Abends hatte ich dann noch einen Sprachchat, zur Schlichtung eines Anliegens, innerhalb der neu gegründeten Glaubensgemeinschaft. In dieser Gemeinschaft wirken wir gemeinsam für unsere Werte und die Welt, die wir uns wünschen. Auch hier schaffen wir etwas, für uns, völlig Neues.
Gemeinschaft braucht neue Wege. Ob es die Partnerschaft, Freundschaften, die Familie oder auch eine Lebensgemeinschaft auf einem gemeinsamen Flecken Erde ist, es braucht den Mut im Feuer stehen zu bleiben, wenn es heiß wird. Es braucht Klarheit mit dem eigenen Sein und die Reflektion mit sich selber. Wir alle haben unsere Macken und Muster, Glaubenssätze und Überzeugungen, von denen wir ganz oft gar nicht wissen, ob es unsere eigenen sind oder die angelernten, übergebenen, übergestülpten.
All dieser Dinge, dürfen wir uns jetzt bewußt werden, damit wir etwas Neues gestalten können.
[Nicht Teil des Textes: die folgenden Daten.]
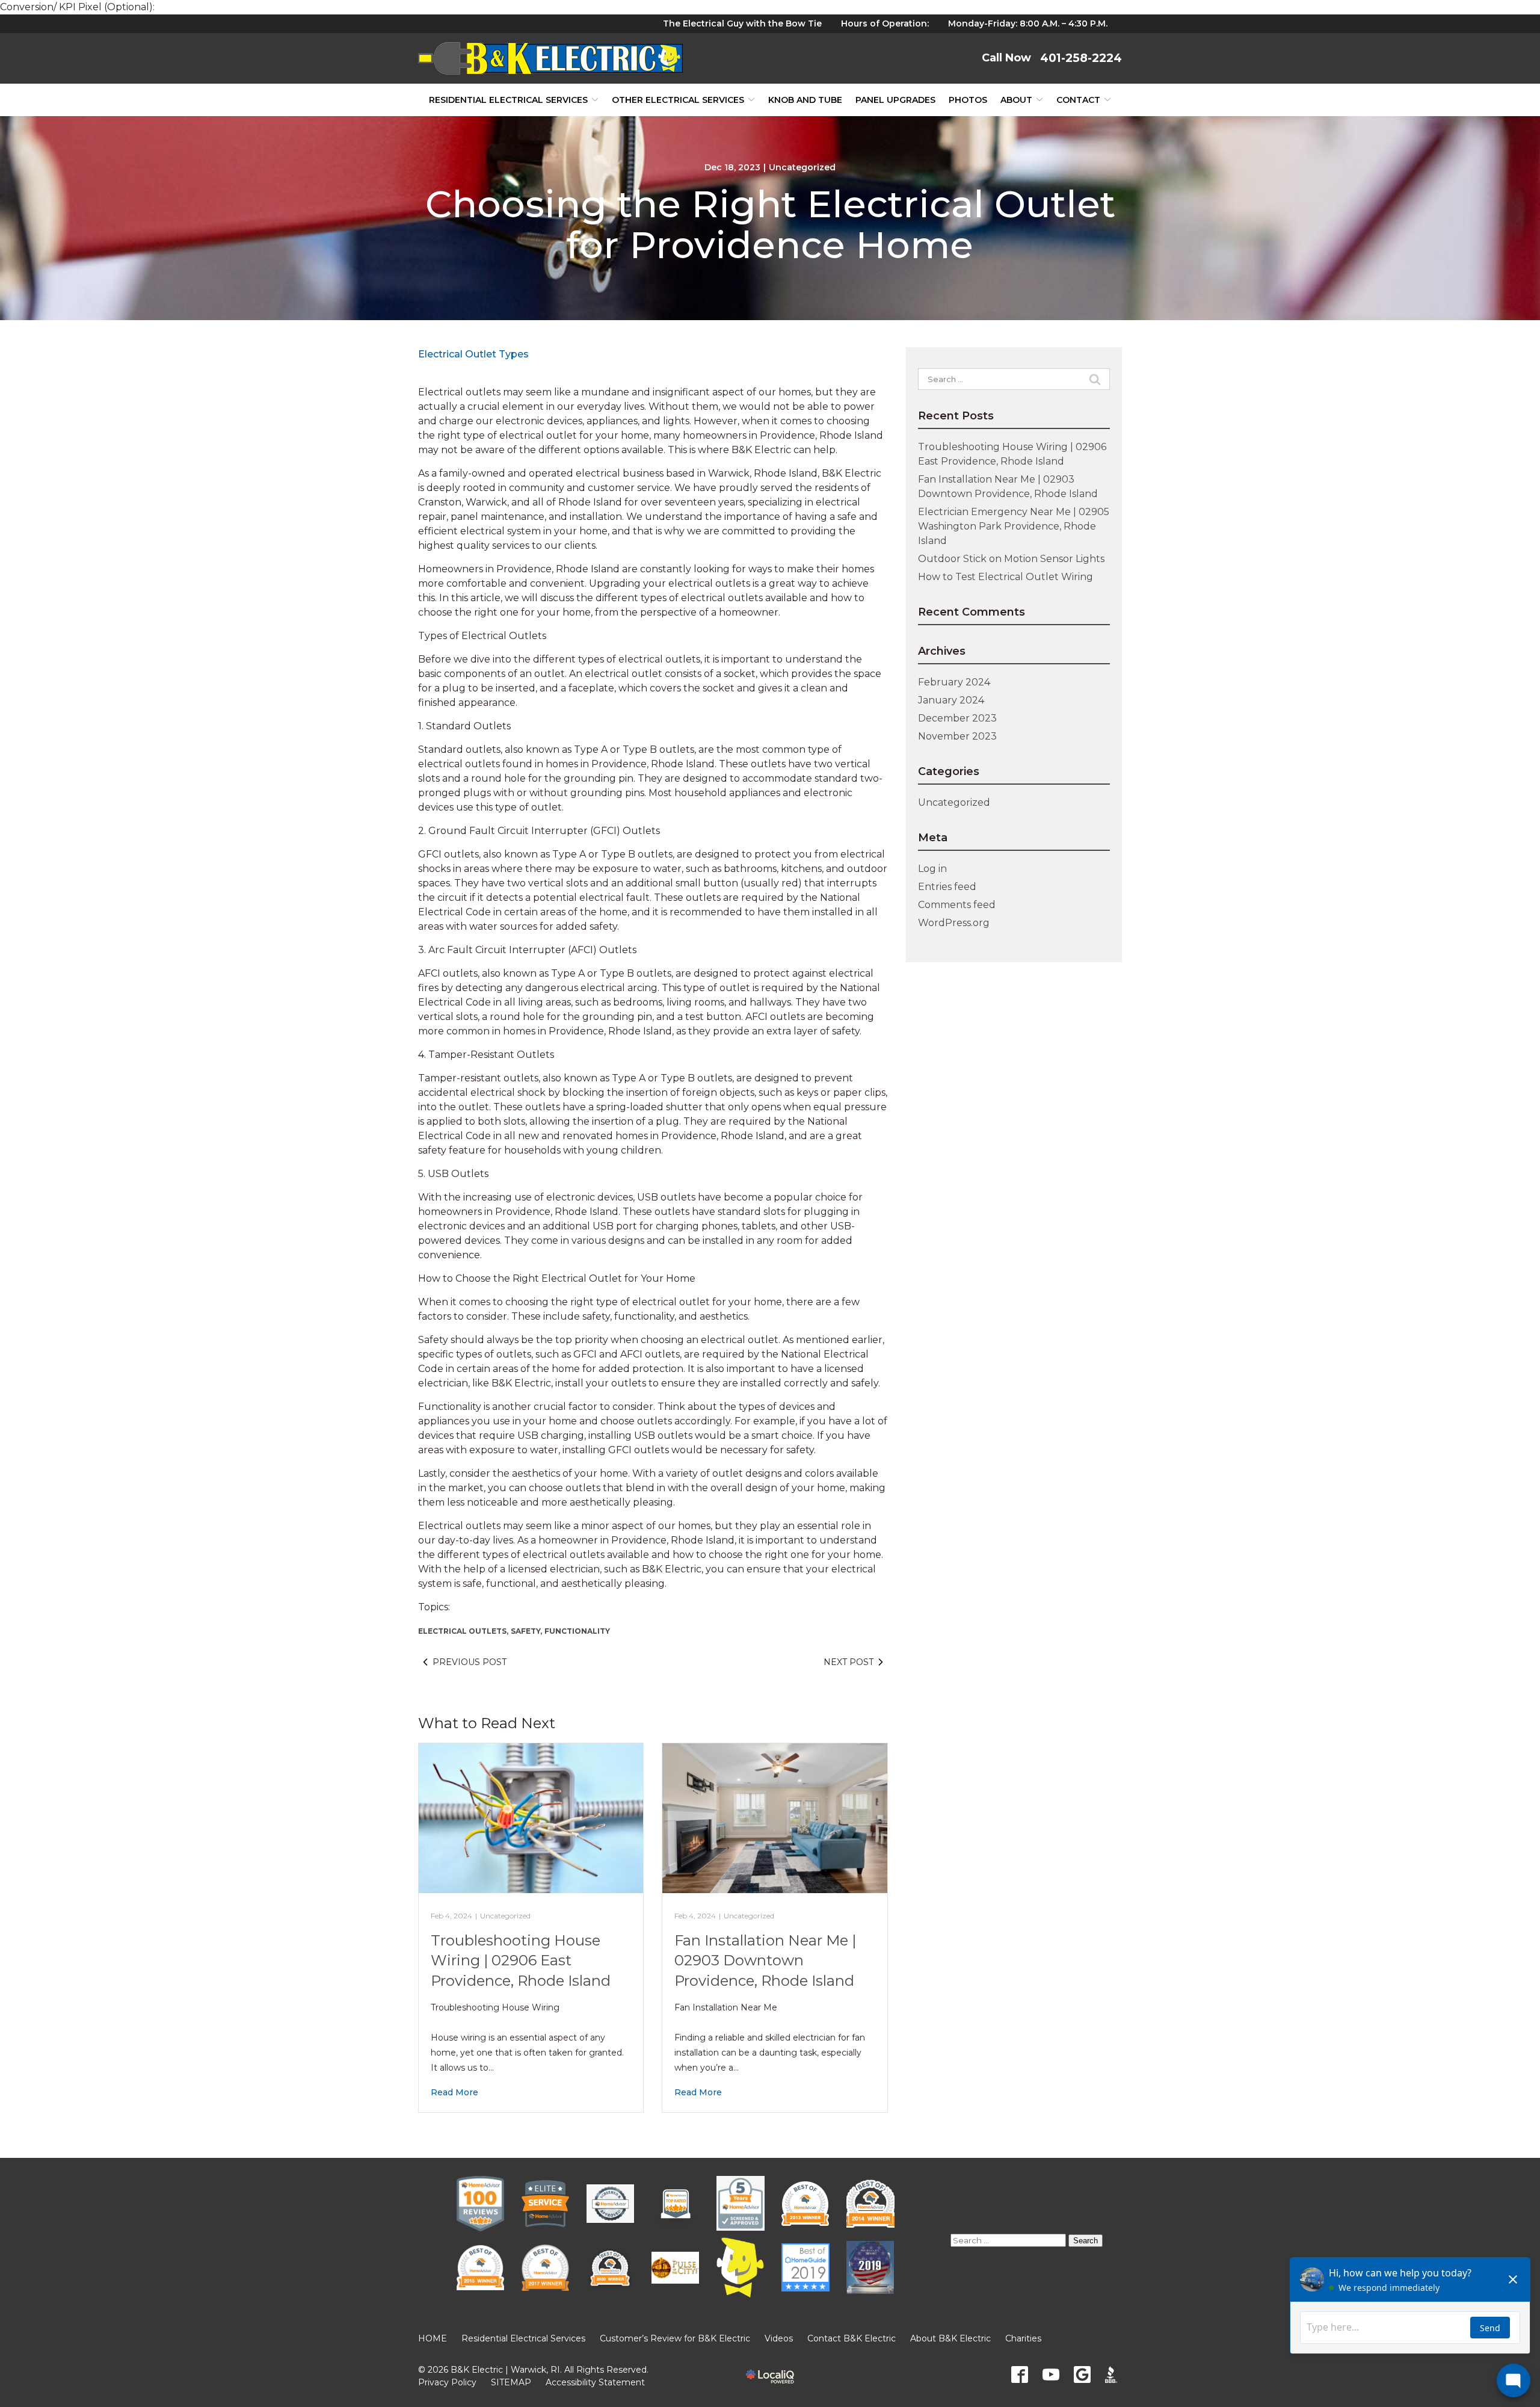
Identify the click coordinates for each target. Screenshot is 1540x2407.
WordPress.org (954, 923)
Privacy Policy (447, 2382)
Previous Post (470, 1662)
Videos (779, 2338)
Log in (932, 868)
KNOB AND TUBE (805, 99)
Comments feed (957, 904)
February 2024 (954, 682)
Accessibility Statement (595, 2382)
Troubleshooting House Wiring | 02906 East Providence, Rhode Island (521, 1960)
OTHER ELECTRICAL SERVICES (678, 99)
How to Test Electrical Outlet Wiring (1005, 576)
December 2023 (957, 718)
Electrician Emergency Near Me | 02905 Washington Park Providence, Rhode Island (1013, 526)
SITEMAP (511, 2382)
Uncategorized (802, 167)
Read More (454, 2092)
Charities (1023, 2338)
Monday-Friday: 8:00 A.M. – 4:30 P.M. (1027, 23)
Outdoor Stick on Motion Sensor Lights (1011, 558)
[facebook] (1019, 2374)
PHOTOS (968, 99)
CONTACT (1078, 99)
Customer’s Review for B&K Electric (675, 2338)
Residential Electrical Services (508, 99)
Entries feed (947, 886)
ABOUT (1016, 99)
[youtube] (1051, 2374)
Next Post (848, 1662)
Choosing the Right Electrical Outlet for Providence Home (770, 224)
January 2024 (951, 700)
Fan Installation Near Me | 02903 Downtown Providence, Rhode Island (765, 1960)
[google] (1082, 2374)
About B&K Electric (950, 2338)
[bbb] (1113, 2374)
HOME (432, 2338)
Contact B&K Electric (851, 2338)
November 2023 (957, 736)
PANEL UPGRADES (895, 99)
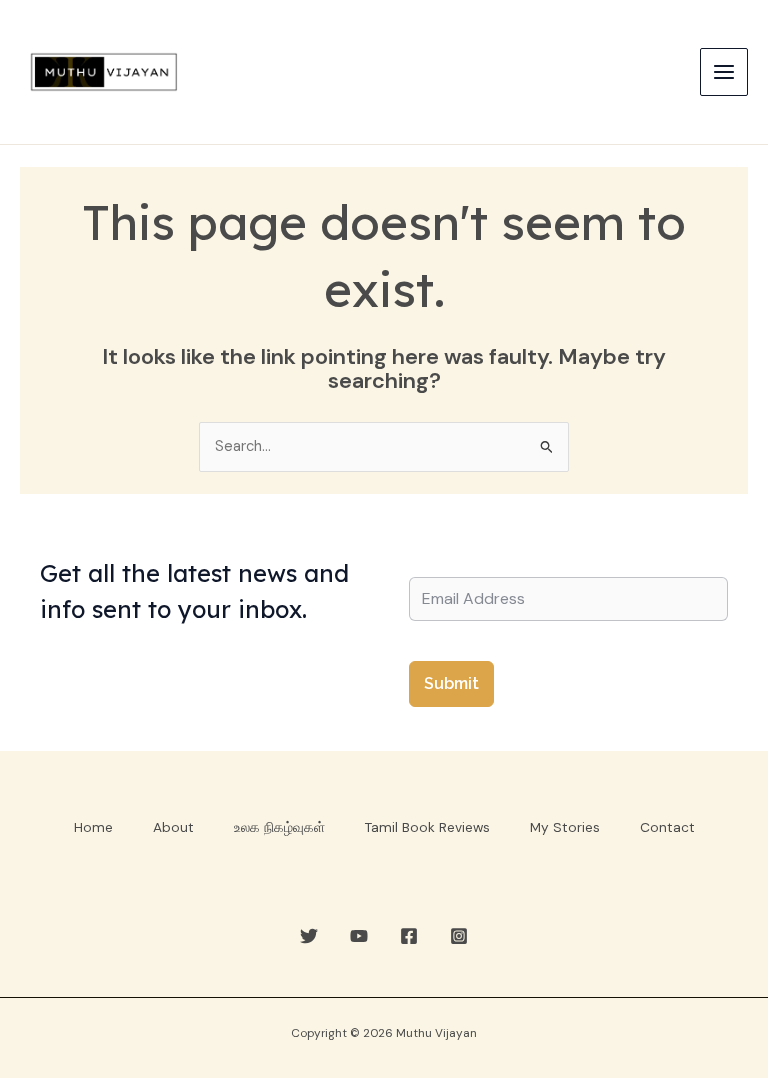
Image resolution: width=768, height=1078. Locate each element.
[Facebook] (409, 936)
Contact (667, 827)
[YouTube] (359, 936)
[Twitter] (309, 936)
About (173, 827)
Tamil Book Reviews (427, 827)
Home (93, 827)
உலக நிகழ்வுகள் (279, 827)
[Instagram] (459, 936)
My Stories (565, 827)
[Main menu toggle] (724, 72)
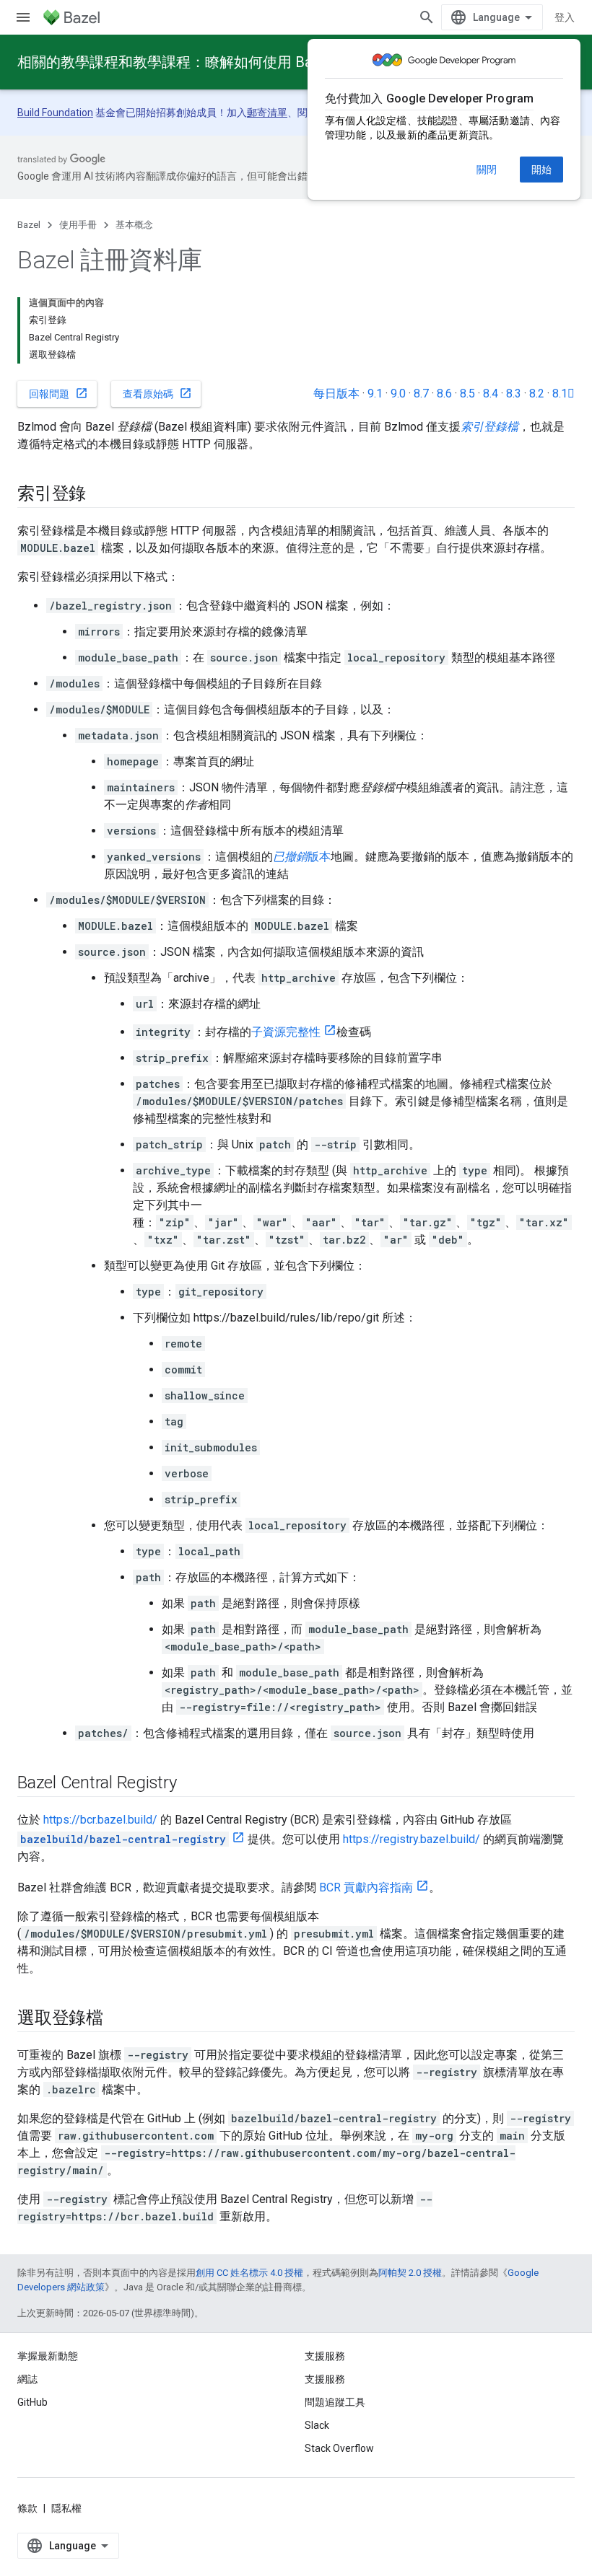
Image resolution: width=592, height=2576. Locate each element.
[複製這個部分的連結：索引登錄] (100, 495)
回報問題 (58, 393)
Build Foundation (55, 112)
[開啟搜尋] (426, 17)
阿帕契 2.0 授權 (410, 2272)
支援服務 (325, 2379)
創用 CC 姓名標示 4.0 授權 (249, 2272)
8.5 (467, 393)
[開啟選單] (23, 17)
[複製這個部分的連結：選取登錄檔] (117, 2019)
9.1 (375, 393)
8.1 (563, 393)
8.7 (421, 393)
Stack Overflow (339, 2448)
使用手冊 (78, 224)
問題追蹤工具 (335, 2402)
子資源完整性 (286, 1032)
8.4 (490, 393)
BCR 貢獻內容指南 (366, 1887)
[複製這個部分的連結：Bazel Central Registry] (191, 1784)
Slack (317, 2425)
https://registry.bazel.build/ (411, 1839)
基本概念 (134, 224)
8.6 (444, 393)
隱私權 (66, 2508)
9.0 (398, 393)
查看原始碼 (157, 393)
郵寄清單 (267, 112)
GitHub (32, 2402)
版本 (302, 856)
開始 (541, 169)
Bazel (28, 224)
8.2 (536, 393)
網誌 (27, 2379)
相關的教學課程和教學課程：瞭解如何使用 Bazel (174, 62)
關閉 (486, 169)
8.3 (513, 393)
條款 (27, 2508)
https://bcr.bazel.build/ (100, 1820)
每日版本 (336, 393)
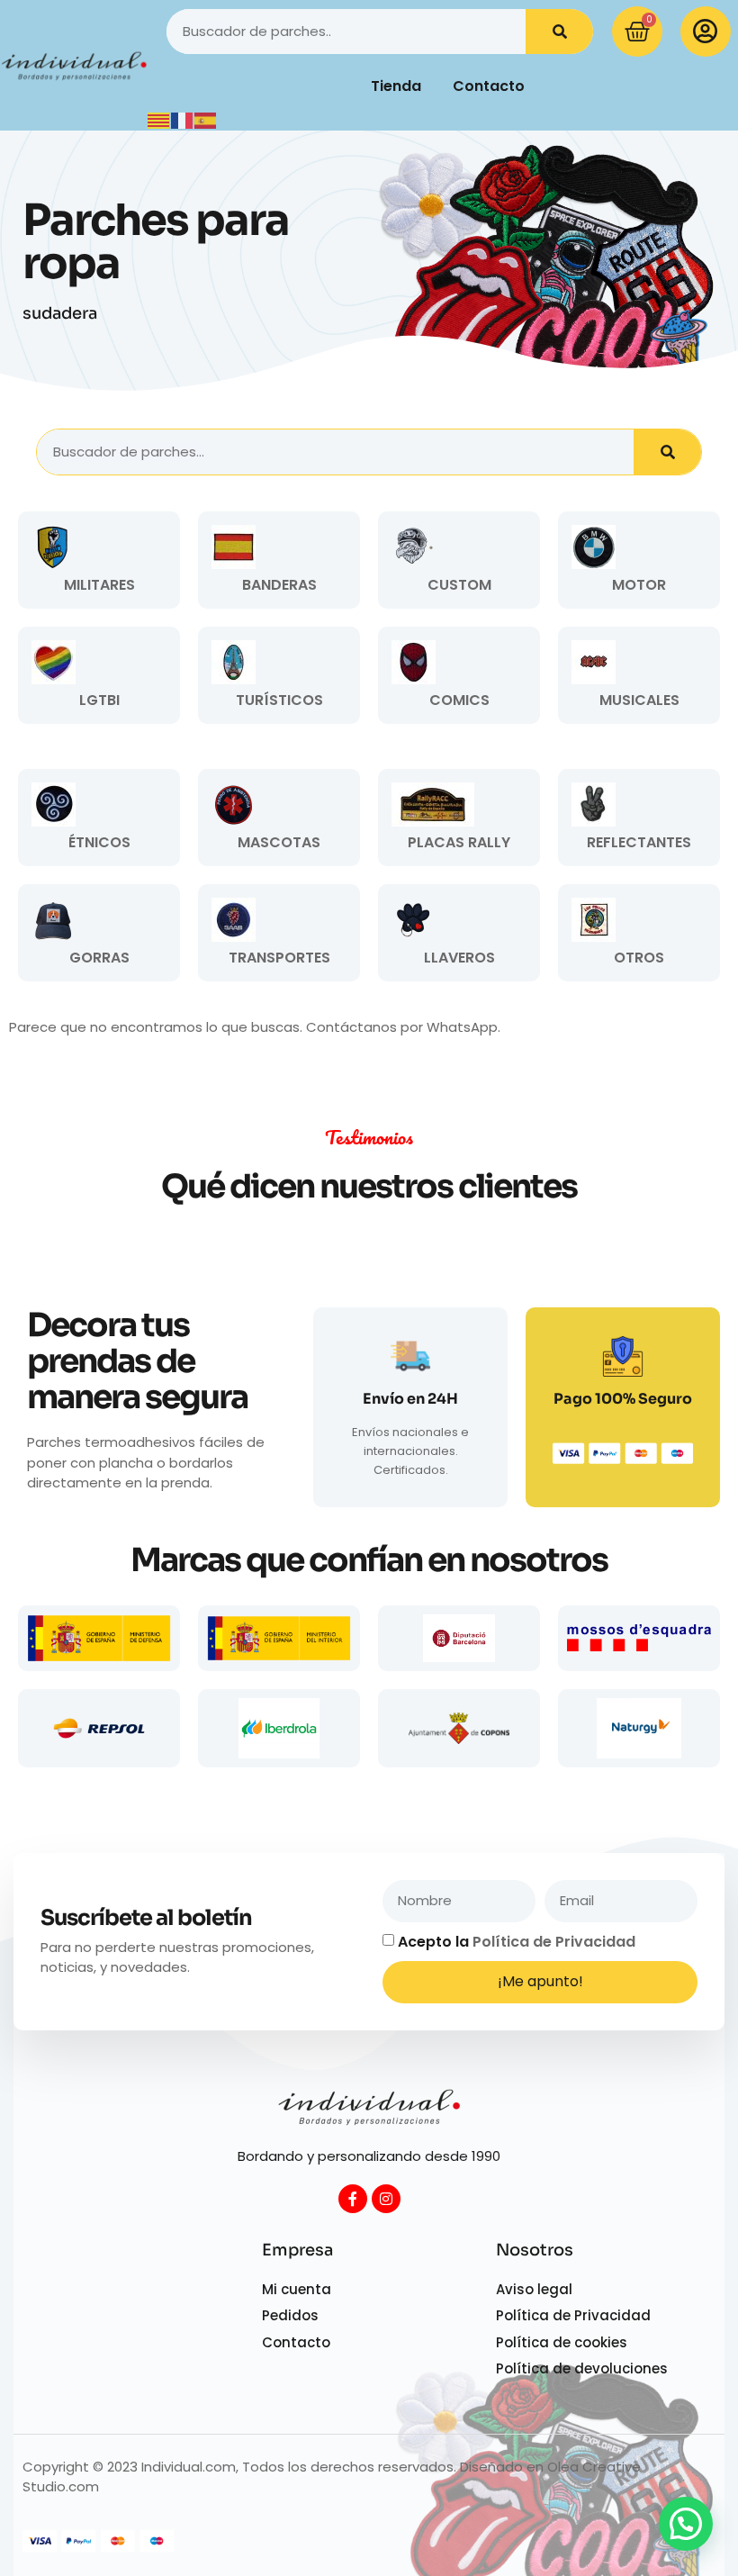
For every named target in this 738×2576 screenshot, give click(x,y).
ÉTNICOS (99, 842)
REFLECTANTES (639, 842)
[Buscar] (559, 31)
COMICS (459, 700)
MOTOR (639, 584)
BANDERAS (279, 584)
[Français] (182, 119)
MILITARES (99, 584)
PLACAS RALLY (459, 842)
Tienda (396, 86)
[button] (686, 2524)
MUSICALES (639, 700)
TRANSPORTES (279, 957)
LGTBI (99, 700)
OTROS (639, 957)
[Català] (159, 119)
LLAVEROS (459, 957)
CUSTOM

Jetzt ist die Zeit für Authentizität und Wahrhaftigkeit, für Mut und Klarheit, für Vergebung und Weichheit.
Es ist an der Zeit neue Brücken zu bauen.
Zu uns selber, zu den anderen Menschen und zu Mutter Erde.

Damit erschaffen wir unsere Freiheit und die Welt, in der wir leben möchten.

Herzensgrüße aus Nordschweden
vom Platz der Begegnung & Heilung
Xanthia

PS.: Heute Nacht hab ich dann noch als kleines Schmankerl von einem Platz geträumt, wo wir eine Gemeinschaft aufbauen.
PPS.: Übermorgen kommt meine Tochter und wir werden Brücken bauen. Etwas zur gleichen Zeit wird eine junge Familie hier ankommen, um mit uns hier zu leben….einige Wochen, Monate oder auch länger. Wer weiß das schon.
Wir sind im Gemeinschaftsprozeß. Wir sind bereit im Feuer zu stehen für das was wir erschaffen wollen.